What do we actually NEED in life and what’s just a preference? I remember as far back as primary school considering the difference between needs and wants when a teacher explained it like this: “Needs,” she said, were requirements for basic survival, such as food and shelter, whereas “wants” were just desires or wishes for things that whilst nice, we could live without.
I remember this leaving a question mark in my mind as I contemplated the grey area between needs and wants.. what if we were outcasts with no friends and family.. Would we survive that even if we had food? Could human beings survive extreme isolation I wondered? My teacher said I had a very philosophical mind and that I asked interesting questions.
I don’t think I even knew what “philosophical” meant back then but I always remember her saying that word to me.
Later at university I came across Maslow’s Hierachy of needs, a motivational theory in psychology comprising a five tier model of human needs, often depicted as hierarchical levels within a pyramid. Maslow theorised that people are motivated to achieve certain needs and that some needs take precedence over others.

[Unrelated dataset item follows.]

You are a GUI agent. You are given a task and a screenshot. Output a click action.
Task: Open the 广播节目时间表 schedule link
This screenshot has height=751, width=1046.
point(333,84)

This kind of hierarchical idea of needs made sense on first reading; you’d be hard pressed to fulfil a creative dream, for example, if you were starving and homeless.
However, there was always something about Maslow’s pyramid that didn’t sit right for me. It took me years to work out why. Initially I didn’t like the word “need” applied to the mid and high tier aspects like esteem and fulfilment. Especially since my primary school teacher’s definition was still lurking somewhere in my memory.
Later after delving deeper into the concept of human needs I realised I didn’t like the word “need” at all. Why?
Because calling something a “need” gives it a demigod status.
You make it more powerful than you!
Say for example I say I “need” self esteem in order to reach the next level of Maslow’s pyramid – self actualisation. Whilst this linear step by step view makes sense it’s not in reality the way life unfolds. Read any biography of a great artist, writer or musician and you’ll often find an equally great lack of self esteem. I even watched a video recently of Lady Gaga where she talks about hating herself and how she always lacked self esteem.
How do people who hate themselves end up world famous?
I think what happens is that we are driven by an intrinsic motivation to create. That creation is our natural and deepest expression and that it’s not dependant on anything external.
I’ve looked at this both ways and I’ve lived my life from both perspectives. I’ve tried accepting that I have certain “needs” and doing what’s required to get my needs met. I’ve also tried fucking off the idea of needs and just creating the life I want to live from where I’m at the best I can and not worrying about needs at all. I found the latter far more fulfilling and helpful.
Thinking about “needs” causes me to feel a sense of lack. I feel “needy” and concerned about all these potential needs that aren’t being met. I don’t have a loving partner or oodles of friends.. I have some self-esteem but maybe it’s not enough. Thinking about needs just launches a kind of negative lack-based evaluation matrix.
What works better for me is to totally allow myself to be where I am currently at. To draw no conclusions about weather one need takes priority over another. To be an invitation for all of life to come to me with ease, joy and glory! To dance between the different levels in no particular linear order. Sure I admit I do need food and shelter.. but even much of that is superfluous.. like that chocolate bar I had last night. My waistline didn’t need that.
So what’s the moral of this longwinded rant post? Well .. if need is a demigod then creation might be the real deal.
What would you like to create today?